Theo Bertram, TikTok’s vice president of company policy in Europe, said in a tweet on Thursday that ByteDance “is not a Chinese company.” Mr Bertram said 60 per cent of its owners are global investors, 20 per cent employees and 20 per cent founders. Its executives are located in cities such as Singapore, New York, Beijing and other metropolitan areas.


It depends on who you ask.

Some privacy activists on tech platforms say that while the potential abuse of privacy by the Chinese government is worrisome, other tech companies have data-gathering business practices that also exploit user information.

“If policymakers want to protect Americans from surveillance, they should support a basic privacy law that prohibits all companies from collecting so much sensitive data about us in the first place, rather than engaging in what looks like a xenophobic show that does nothing to protect users”, says Evan Greer, director of the non-profit organization “Fight for the Future”.

Karim Farhat, a researcher at the Internet Governance Project at Georgia Tech University, says the sale of TikTok would be “totally irrelevant in terms of alleged ‘national security’ threats” and would be against “any the State Department’s “Free Market Principles and Norms” on Internet Freedom Principles.

Others say there are legitimate reasons for concern.

People who use TikTok may think they’re not doing anything that might interest a foreign government, but that’s not always the case, says Anton Dahbura, executive director of the Information Security Institute at Johns Hopkins University.
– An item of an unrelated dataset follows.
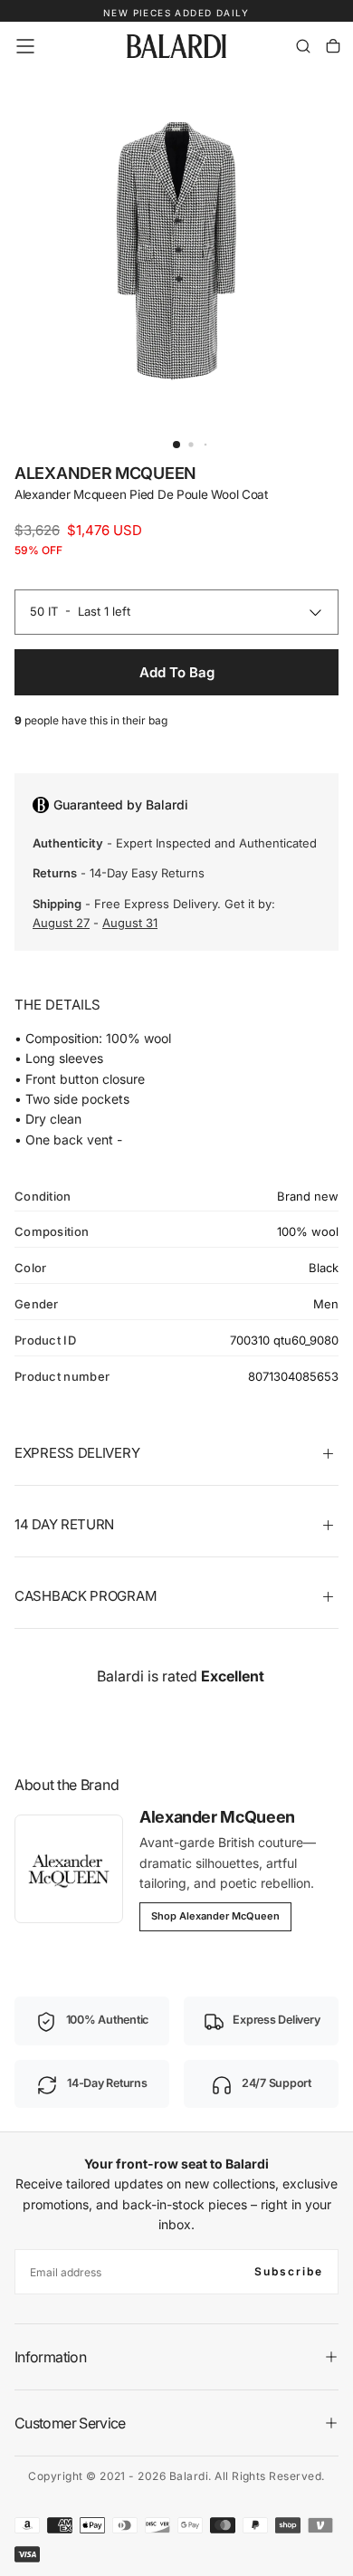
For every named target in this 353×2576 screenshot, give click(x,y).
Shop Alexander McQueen (215, 1916)
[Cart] (333, 46)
Information relevant to the United States is not strictly limited to nuclear power plants or military facilities, it extends to other sectors, such as food processing, the finance industry and universities, he added.


Last year, the United States banned the sale of communications equipment made by Chinese companies Huawei and ZTE, citing risks to national security. But banning the sale of devices is easier than banning an app that users can access over the Internet.

Some civil liberties organizations have said such a decision could end up in the country’s courts on the grounds that it could violate the First Amendment to the US Constitution, which protects freedom of expression.